The difficulty of finding a practice that supports VBAC is perhaps one of the more extreme examples of the way that women are denied real choice in the way that they give birth. The root of all of this, it seems to me, is that birth is treated as a pathology instead of a normal event in a woman's life. The insistence on constant monitoring (which does not improve outcomes for babies and mothers); the rules against eating and drinking during labor, despite the fact that it's work and can go on for hours; the treatment of women who want a non-interventionist labor and birth as wierdos; time limits placed on labor before the doctors begin to insist on c-section--most of this is not supported by research that says it's helpful, but by a medical profession that treats pathologies instead of human beings. It is supported by the loss of a trust relationship between patients and doctors, since there is so little time spent going over health decisions because doctors are pressured by insurance to have huge practices.
Of course, there is always the home birth option, but that is often made difficult because of insurance companies that don't cover home birth midwives.
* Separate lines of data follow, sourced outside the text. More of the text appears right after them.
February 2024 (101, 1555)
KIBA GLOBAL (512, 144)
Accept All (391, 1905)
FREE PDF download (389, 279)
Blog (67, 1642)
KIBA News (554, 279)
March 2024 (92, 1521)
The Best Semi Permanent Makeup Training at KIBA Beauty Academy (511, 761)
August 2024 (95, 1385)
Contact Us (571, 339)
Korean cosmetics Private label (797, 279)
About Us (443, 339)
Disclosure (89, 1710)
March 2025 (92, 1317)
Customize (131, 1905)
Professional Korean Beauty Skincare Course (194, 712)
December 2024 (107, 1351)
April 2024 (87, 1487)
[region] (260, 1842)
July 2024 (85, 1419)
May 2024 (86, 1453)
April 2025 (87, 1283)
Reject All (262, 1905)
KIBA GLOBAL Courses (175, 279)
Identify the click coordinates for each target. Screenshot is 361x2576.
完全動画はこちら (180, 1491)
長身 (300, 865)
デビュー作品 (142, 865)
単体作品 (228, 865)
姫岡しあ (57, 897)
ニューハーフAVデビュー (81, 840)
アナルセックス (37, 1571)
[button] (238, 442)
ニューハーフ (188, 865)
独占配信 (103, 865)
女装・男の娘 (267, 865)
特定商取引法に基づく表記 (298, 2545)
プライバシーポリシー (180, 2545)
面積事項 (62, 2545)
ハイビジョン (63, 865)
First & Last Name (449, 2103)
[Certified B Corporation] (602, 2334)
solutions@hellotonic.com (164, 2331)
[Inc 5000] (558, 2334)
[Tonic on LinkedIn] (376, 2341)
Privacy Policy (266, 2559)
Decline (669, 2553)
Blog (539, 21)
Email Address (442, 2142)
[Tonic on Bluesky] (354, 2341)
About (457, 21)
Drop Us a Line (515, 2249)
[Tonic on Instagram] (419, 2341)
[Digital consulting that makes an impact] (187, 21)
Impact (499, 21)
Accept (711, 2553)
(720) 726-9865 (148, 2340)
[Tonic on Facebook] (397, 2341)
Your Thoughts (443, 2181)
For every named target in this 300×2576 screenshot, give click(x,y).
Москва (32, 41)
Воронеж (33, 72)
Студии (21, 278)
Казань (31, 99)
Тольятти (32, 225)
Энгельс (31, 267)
It's rather bizarre, in this era when health care costs are often said to be out of control, that it's much easier to obtain a $13,000 c-section rather than a $3000-$5000 home birth. Equally strange is that birth preparation classes (which can run up to $300) and doulas (women who take care of the laboring woman throughout the process, whose services average about $600 where I live) are rarely covered by insurance, despite the fact that a woman who is well-prepared for labor, who knows what the process is likely to entail and who is well-supported throughout is much less likely to need expensive interventions and much more likely to recover quickly.
I've often wondered, as I researched the pros and cons of VBAC, where feminism was in all of this. Nowhere, as far as I can tell. Of course, a lot of us are fighting for the right to give birth without so many major decisions made for us, and in some ways things are getting better. It's rather strange, though, that when the debate over abortion is so often framed in terms of 'choice' that so few prominent women will fight for real choices for women who do decide to give birth.